Keitel, à l’annonce du jugement, reste impassible, le visage dur, les bras croisés. Il se lève et serre la main de son propre avocat avant d’être emmené par les gardes de la prison de Nuremberg. Dans sa cellule, dans l’attente de l’exécution, Keitel rédige des mémoires, déclare que l’Allemagne doit relever la tête, qu’il meurt pour son pays. Il demande à être fusillé plutôt que pendu, une requête que les autorités rejettent.

Le 16 octobre 1946, quelques jours après sa condamnation, il est extrait de sa cellule et conduit à la salle d’exécution de la prison de Nuremberg. Il est pendu, comme d’autres dignitaires nazis condamnés la veille. Ses dernières paroles sont un écho à sa carrière : « Dieu protège l’Allemagne. »

Keitel est mort, mais sa phrase prononcée dans la nuit du 8 mai 1945, « Nous ne pensions pas que la France serait là », est restée gravée dans l’histoire.

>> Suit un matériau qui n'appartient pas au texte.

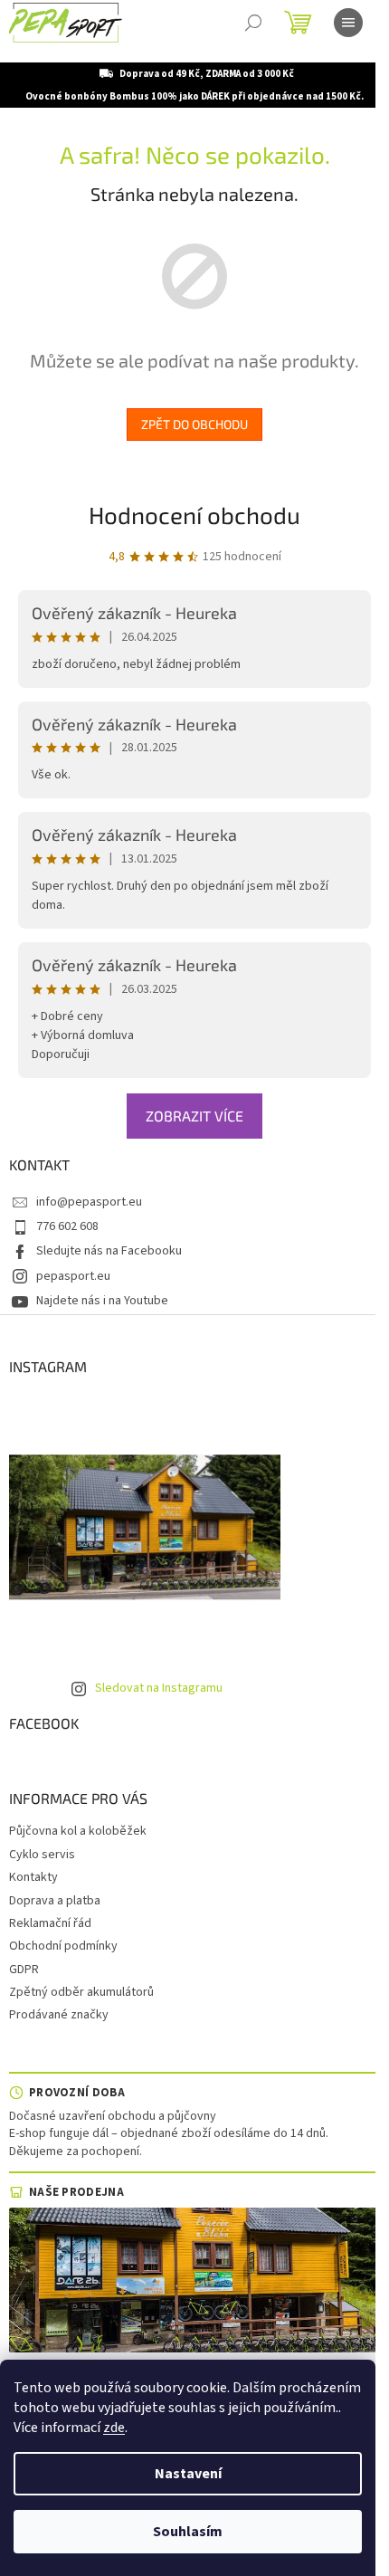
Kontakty (33, 1877)
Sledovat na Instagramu (159, 1688)
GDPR (24, 1970)
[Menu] (348, 23)
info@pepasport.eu (89, 1202)
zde (114, 2428)
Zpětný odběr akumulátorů (81, 1992)
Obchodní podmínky (63, 1946)
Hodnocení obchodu (194, 515)
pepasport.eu (73, 1276)
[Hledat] (253, 23)
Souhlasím (188, 2532)
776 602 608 (67, 1226)
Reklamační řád (50, 1923)
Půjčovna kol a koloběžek (78, 1831)
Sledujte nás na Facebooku (109, 1251)
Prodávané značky (59, 2015)
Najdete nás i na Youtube (102, 1301)
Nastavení (188, 2474)
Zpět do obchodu (194, 424)
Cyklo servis (42, 1855)
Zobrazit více (194, 1115)
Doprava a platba (54, 1901)
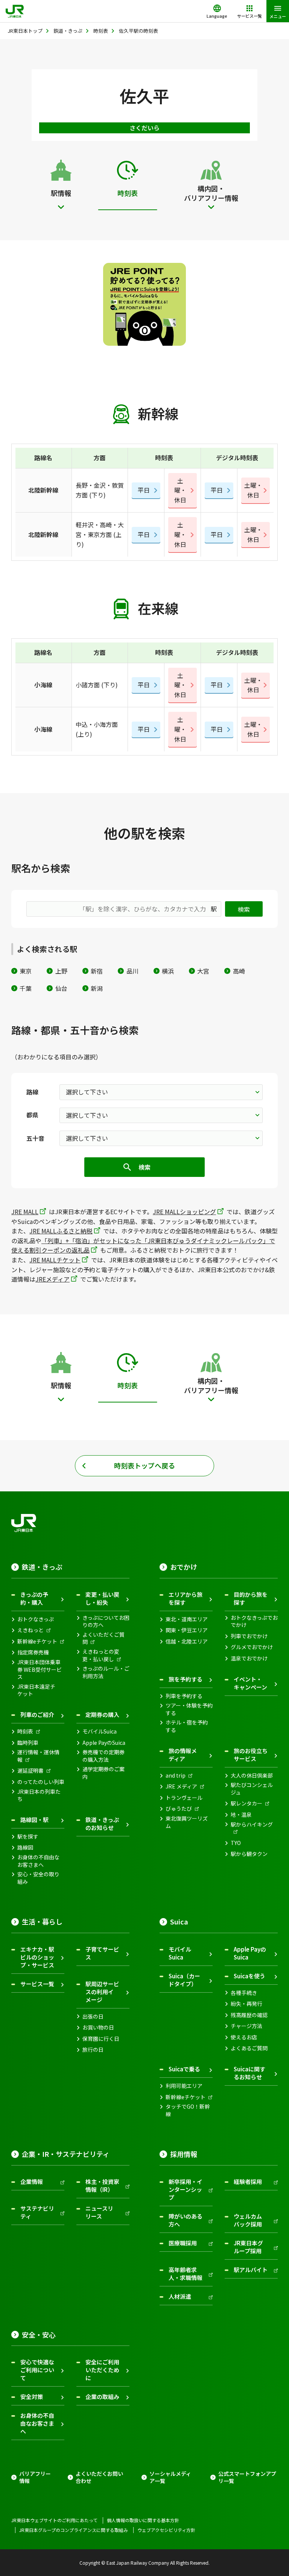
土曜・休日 (180, 490)
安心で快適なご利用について (37, 2370)
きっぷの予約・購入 (34, 1598)
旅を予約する (185, 1679)
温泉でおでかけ (249, 1658)
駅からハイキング (252, 1824)
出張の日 (92, 2016)
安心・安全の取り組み (38, 1878)
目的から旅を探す (251, 1598)
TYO (236, 1843)
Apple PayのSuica (103, 1742)
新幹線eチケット (37, 1641)
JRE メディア (181, 1786)
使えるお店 (244, 2037)
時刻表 (25, 1731)
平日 (144, 489)
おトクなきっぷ (35, 1619)
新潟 (97, 988)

Elle a été rapportée par les témoins de la cérémonie et répétée par les historiens. Ce soir-là, dans cette salle de Karlshorst, le maréchal de la Wehrmacht n’a pas seulement signé la fin du Troisième Reich. Il a aussi découvert, le temps d’un instant, que la France qu’il avait tant méprisée était debout, parmi les vainqueurs, avec son drapeau accroché au mur. La boucle était bouclée.

Il faut se souvenir de cette image : un maréchal allemand, pensant que la France ne comptait plus, obligé de signer la capitulation sans conditions sous le regard du général de Lattre de Tassigny. L’histoire est faite de ces petits détails qui en disent plus que des heures de discours. Ce n’est pas seulement une capitulation. C’est un symbole.

La France, qui avait connu la défaite la plus rapide de son histoire en 1940, se retrouvait six ans plus tard du côté des vainqueurs. Keitel, qui avait incarné cette victoire allemande écrasante, signait la fin de tout. Le destin est parfois d’une ironie cruelle. C’est ce qu’on appelle la justice de l’histoire.

Voilà comment s’est terminé le parcours de celui que l’on surnommait « Lakeitel », le laquais d’Hitler. Il a obéi jusqu’au bout, il a signé jusqu’au bout, et il est mort comme un criminel de guerre, premier maréchal allemand de l’histoire à être exécuté après une condamnation pour crimes contre l’humanité. Alors, quand on entend parler du 8 mai 1945, souvenez-vous de cette phrase, de cet instant dans la salle de Karlshorst. Un dernier sursaut de mépris, une dernière vanité, balayée d’un revers de l’Histoire.

Le maréchal Keitel croyait que la France n’était plus rien. Il ne lui restait plus qu’à signer sa propre défaite devant elle. La chute fut totale.